During the year ended December 31, 2025, the Company sold an aggregate of 4,403,166 shares through the Company’s at the market offering agreement for gross proceeds of $4.0 million, or $3.9 million net of fees of $137.

 

Equity Line of Credit

 

On February 28, 2025 (the “Effective Date”), the Company entered into a Equity Subscription Agreement (the “Subscription Agreement”) with Lind Global Fund III, LP (the “Investor”). Pursuant to the Subscription Agreement, the Company has the right, but not the obligation, to sell to the Investor from time to time (each such occurrence, an “Advance”) up to $5.0 million (the “Commitment Amount”) of the Company’s common stock, $0.001 par value per share (“Common Stock”), during the 36 months following the execution of the Subscription Agreement, subject to (a) an overall cap of 10,000,000 shares and (b) the restrictions and satisfaction of the conditions set forth in the Subscription Agreement. The Company is under no obligation to sell any of its Common Stock to the Investor under the Subscription Agreement.
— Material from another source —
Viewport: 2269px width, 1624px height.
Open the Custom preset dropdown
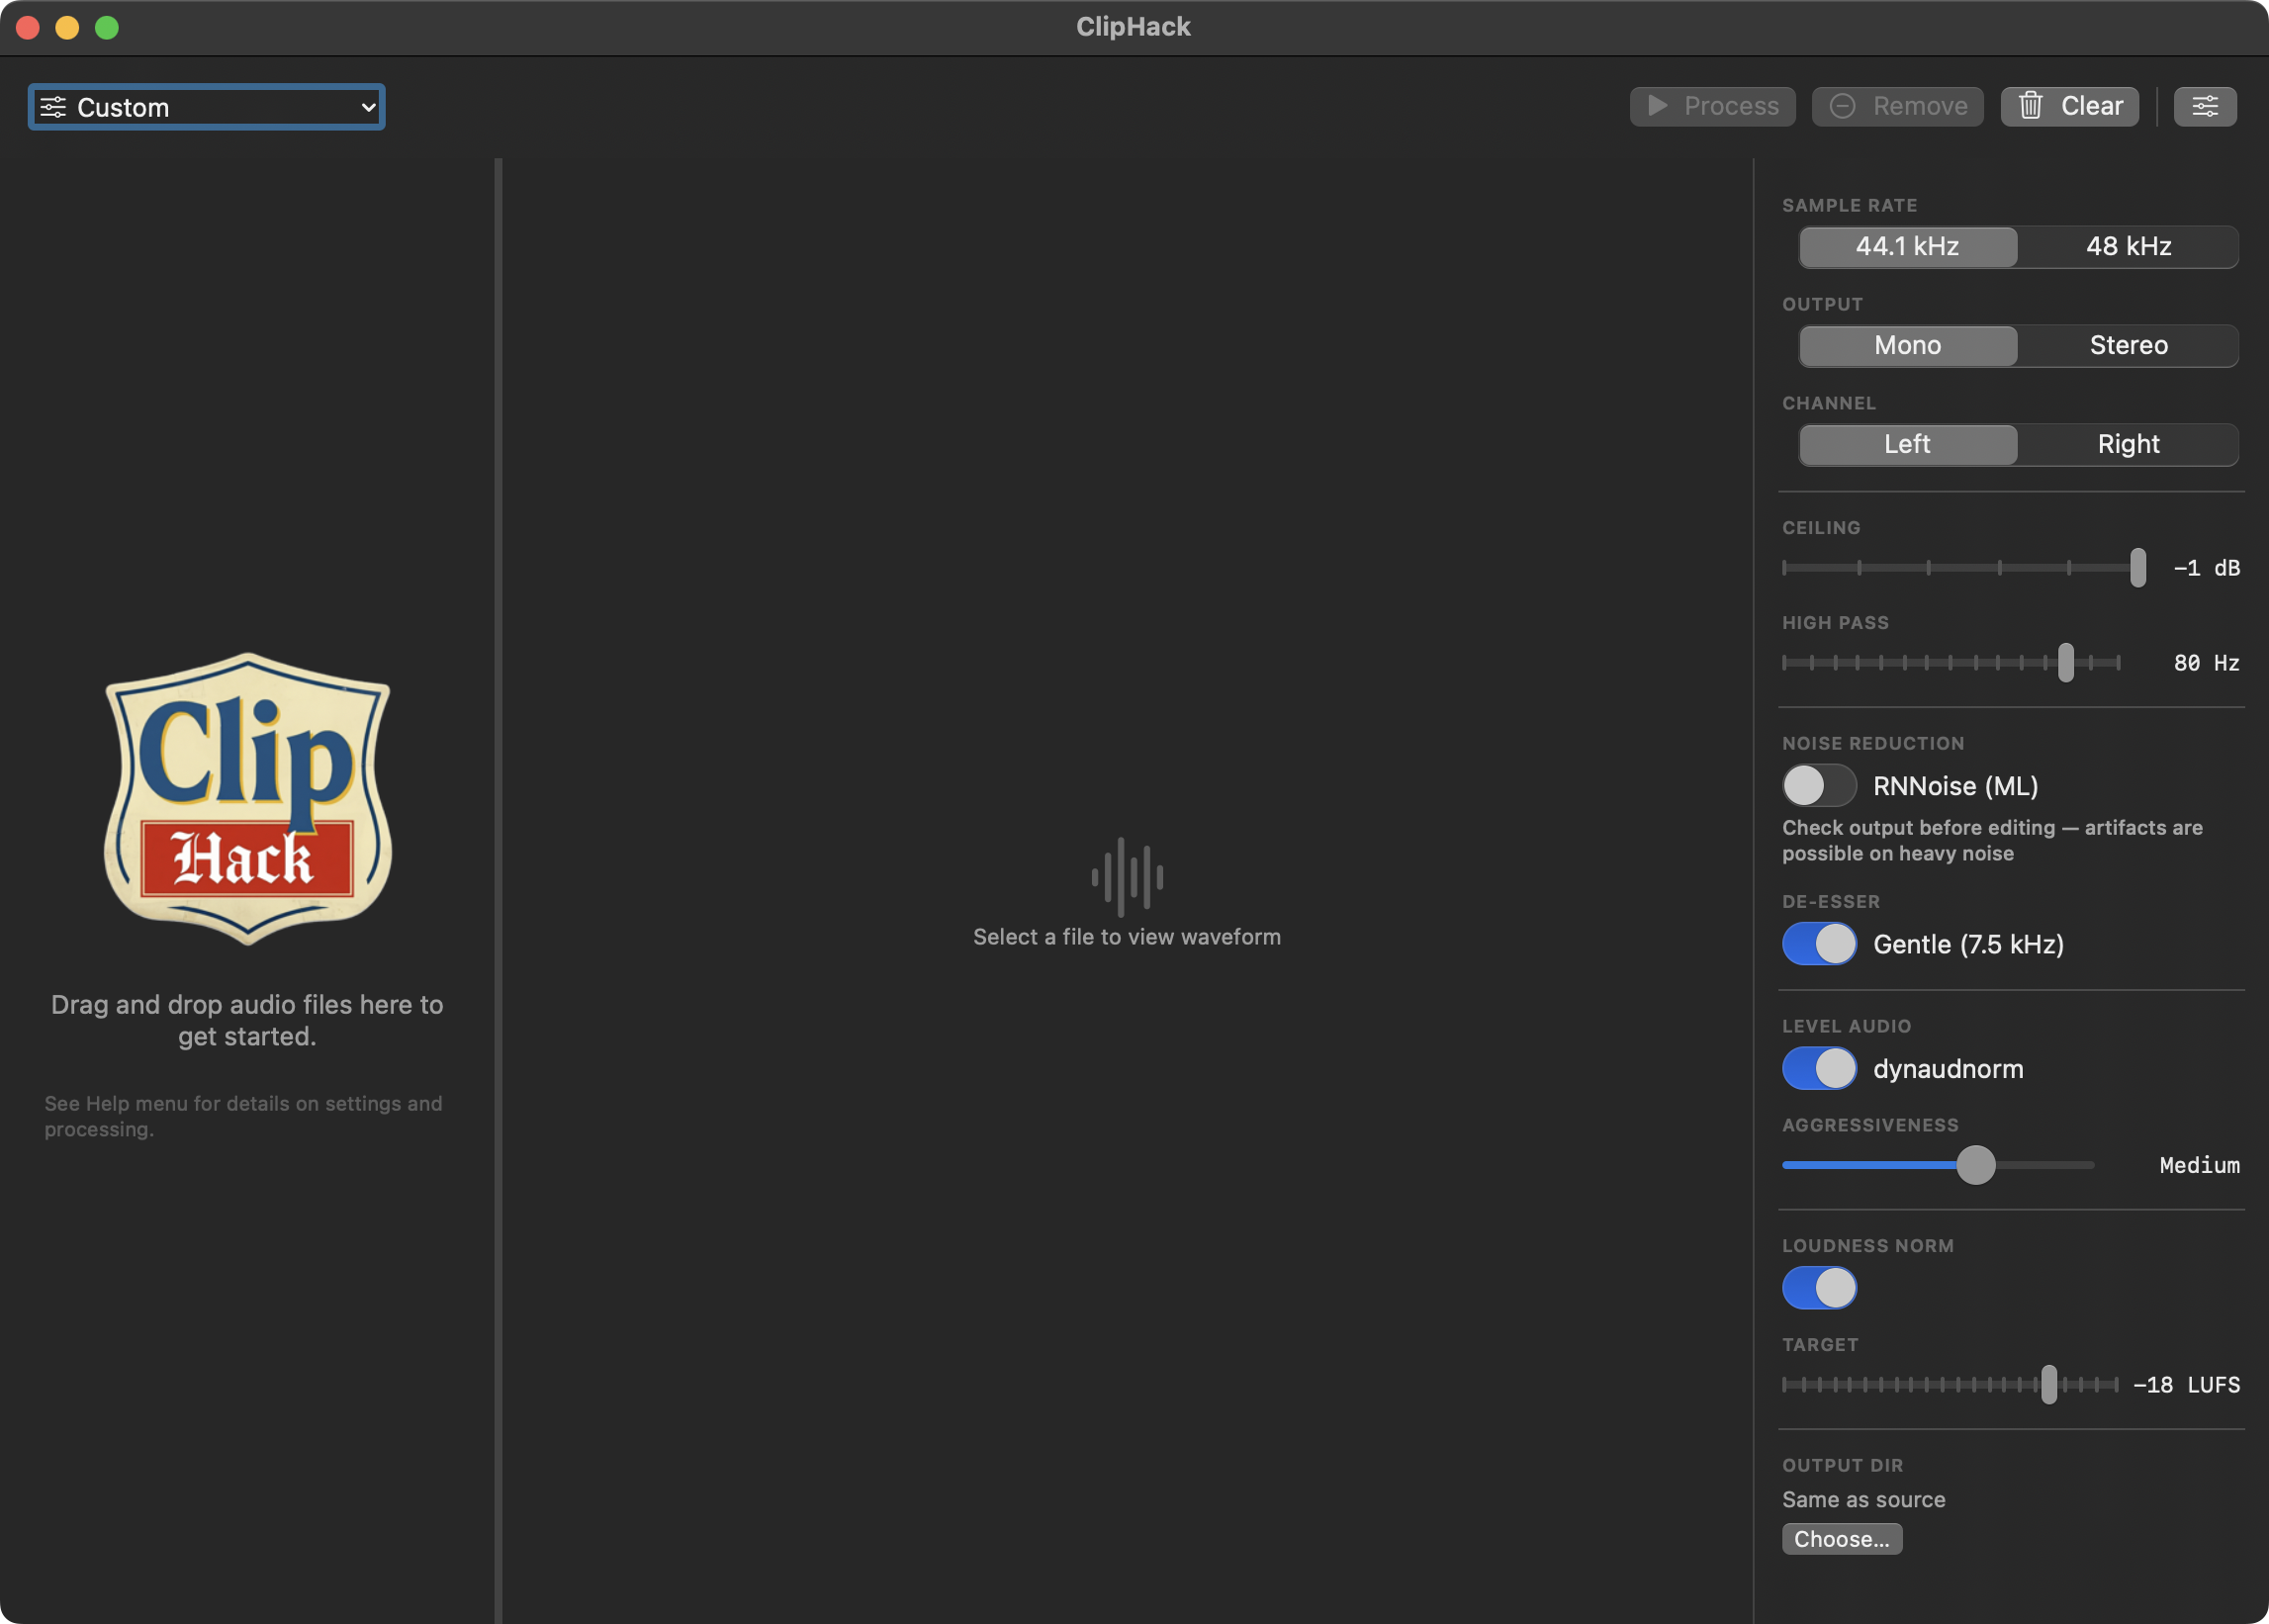(x=206, y=107)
At the Company’s option, the shares of Common Stock would be purchased by the Investor from time to time at a price (the “Market Price”) equal to 95% of the lowest of the daily VWAPs (as hereinafter defined) during a five (or such other period as the Company and the Investor may agree) consecutive trading day period commencing on the date that the Company delivers a notice to the Investor (an “Advance Notice”) that the Company is requiring the Investor to purchase a specified number of shares of Common Stock (the “Advance Shares”). The Company may also specify a minimum acceptable price per share in each Advance. “VWAP” means, for any trading day, the daily volume weighted average price of the Company’s Common Stock for such trading day on the Nasdaq Stock Market as reported by Bloomberg L.P. The maximum number of shares of Common Stock that the Company may require the Investor to purchase in any Advance is an number equal to 66.667% of the average daily volume of the Common Stock on the Nasdaq Stock Market during the five consecutive trading days immediately preceding the date of the Advance Notice; provided that notwithstanding the foregoing limitation, in any period of 30 consecutive days, the total number of Advance Shares that the Company may sell to the Investor may be up to 0.5% of the quotient of the number of shares of Common Stock outstanding on the date of the Advance divided by the Market Price determined for such Advance.

 

As consideration for the Investor’s irrevocable commitment (subject to the conditions set forth in the Subscription Agreement) to purchase the Company’s Common Stock up to the Commitment Amount, the Company issued 108,542 shares of Common Stock (the “Commitment Shares”) to the Investor with a grant date fair value of $100. The Company had previously advanced to the Investor $10 to cover certain expenses related to the Subscription Agreement.

 

The Investor’s obligation to purchase the Company’s shares of Common Stock pursuant to the Subscription Agreement is subject to a number of conditions, including that the Company file a registration statement on Form S-1 or Form S-3 (the “Registration Statement”) with the Securities and Exchange Commission (the “SEC”), registering the issuance and sale of the Commitment Shares and the Advance Shares to be issued and sold pursuant to an Advance under the Securities Act of 1933, as amended (the “Securities Act”), and that the Registration Statement be declared effective by the SEC. The Company has not filed a registration statement on a Form S-1 or Form S-3 as of December 31, 2025.